> **EXERCISE GOAL**: All of the data is to be restated word for word.

> **DATASET**:
------------------------------
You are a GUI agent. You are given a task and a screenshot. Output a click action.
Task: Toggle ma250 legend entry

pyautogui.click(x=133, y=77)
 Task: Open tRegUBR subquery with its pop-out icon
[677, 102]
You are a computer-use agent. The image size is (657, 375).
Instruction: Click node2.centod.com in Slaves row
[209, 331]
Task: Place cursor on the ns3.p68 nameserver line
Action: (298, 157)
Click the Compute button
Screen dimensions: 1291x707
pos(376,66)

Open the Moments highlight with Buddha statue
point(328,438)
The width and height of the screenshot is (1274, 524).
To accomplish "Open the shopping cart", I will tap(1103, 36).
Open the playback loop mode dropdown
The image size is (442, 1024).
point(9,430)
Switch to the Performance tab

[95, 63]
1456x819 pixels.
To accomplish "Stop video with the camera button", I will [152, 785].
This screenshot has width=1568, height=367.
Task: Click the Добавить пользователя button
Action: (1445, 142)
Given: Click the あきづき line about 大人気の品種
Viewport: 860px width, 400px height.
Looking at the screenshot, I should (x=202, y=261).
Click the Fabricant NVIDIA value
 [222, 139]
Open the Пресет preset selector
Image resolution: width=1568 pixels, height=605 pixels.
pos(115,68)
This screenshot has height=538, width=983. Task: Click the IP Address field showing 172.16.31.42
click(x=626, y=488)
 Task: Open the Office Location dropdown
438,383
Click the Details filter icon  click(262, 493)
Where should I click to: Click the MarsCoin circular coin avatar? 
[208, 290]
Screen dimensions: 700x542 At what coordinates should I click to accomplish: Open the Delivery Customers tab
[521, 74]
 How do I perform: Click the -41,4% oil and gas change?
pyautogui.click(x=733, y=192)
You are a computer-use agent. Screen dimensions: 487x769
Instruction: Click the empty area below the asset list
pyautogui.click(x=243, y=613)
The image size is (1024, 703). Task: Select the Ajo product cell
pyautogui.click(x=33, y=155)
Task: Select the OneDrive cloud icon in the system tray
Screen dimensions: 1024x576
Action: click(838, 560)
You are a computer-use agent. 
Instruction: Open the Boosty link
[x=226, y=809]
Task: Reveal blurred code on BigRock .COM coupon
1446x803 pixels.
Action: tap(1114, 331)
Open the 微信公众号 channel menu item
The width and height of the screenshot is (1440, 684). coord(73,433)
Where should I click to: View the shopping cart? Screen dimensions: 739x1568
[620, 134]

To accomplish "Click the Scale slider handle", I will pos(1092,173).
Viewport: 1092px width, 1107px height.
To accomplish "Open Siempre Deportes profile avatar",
------------------------------
> **SOLUTION FOR THIS PROBLEM**:
You are a GUI agent. You are given a task and a screenshot. Output a click action.
Task: Toggle ma250 legend entry

pyautogui.click(x=133, y=77)
 Task: Open tRegUBR subquery with its pop-out icon
[677, 102]
You are a computer-use agent. The image size is (657, 375).
Instruction: Click node2.centod.com in Slaves row
[209, 331]
Task: Place cursor on the ns3.p68 nameserver line
Action: (298, 157)
Click the Compute button
Screen dimensions: 1291x707
pos(376,66)

Open the Moments highlight with Buddha statue
point(328,438)
The width and height of the screenshot is (1274, 524).
To accomplish "Open the shopping cart", I will tap(1103, 36).
Open the playback loop mode dropdown
The image size is (442, 1024).
point(9,430)
Switch to the Performance tab

[95, 63]
1456x819 pixels.
To accomplish "Stop video with the camera button", I will [152, 785].
This screenshot has width=1568, height=367.
Task: Click the Добавить пользователя button
Action: (1445, 142)
Given: Click the あきづき line about 大人気の品種
Viewport: 860px width, 400px height.
Looking at the screenshot, I should (x=202, y=261).
Click the Fabricant NVIDIA value
 [222, 139]
Open the Пресет preset selector
Image resolution: width=1568 pixels, height=605 pixels.
pos(115,68)
This screenshot has height=538, width=983. Task: Click the IP Address field showing 172.16.31.42
click(x=626, y=488)
 Task: Open the Office Location dropdown
438,383
Click the Details filter icon  click(262, 493)
Where should I click to: Click the MarsCoin circular coin avatar? 
[208, 290]
Screen dimensions: 700x542 At what coordinates should I click to accomplish: Open the Delivery Customers tab
[521, 74]
 How do I perform: Click the -41,4% oil and gas change?
pyautogui.click(x=733, y=192)
You are a computer-use agent. Screen dimensions: 487x769
Instruction: Click the empty area below the asset list
pyautogui.click(x=243, y=613)
The image size is (1024, 703). Task: Select the Ajo product cell
pyautogui.click(x=33, y=155)
Task: Select the OneDrive cloud icon in the system tray
Screen dimensions: 1024x576
Action: click(838, 560)
You are a computer-use agent. 
Instruction: Open the Boosty link
[x=226, y=809]
Task: Reveal blurred code on BigRock .COM coupon
1446x803 pixels.
Action: tap(1114, 331)
Open the 微信公众号 channel menu item
The width and height of the screenshot is (1440, 684). coord(73,433)
Where should I click to: View the shopping cart? Screen dimensions: 739x1568
[620, 134]

To accomplish "Click the Scale slider handle", I will pos(1092,173).
Viewport: 1092px width, 1107px height.
To accomplish "Open Siempre Deportes profile avatar",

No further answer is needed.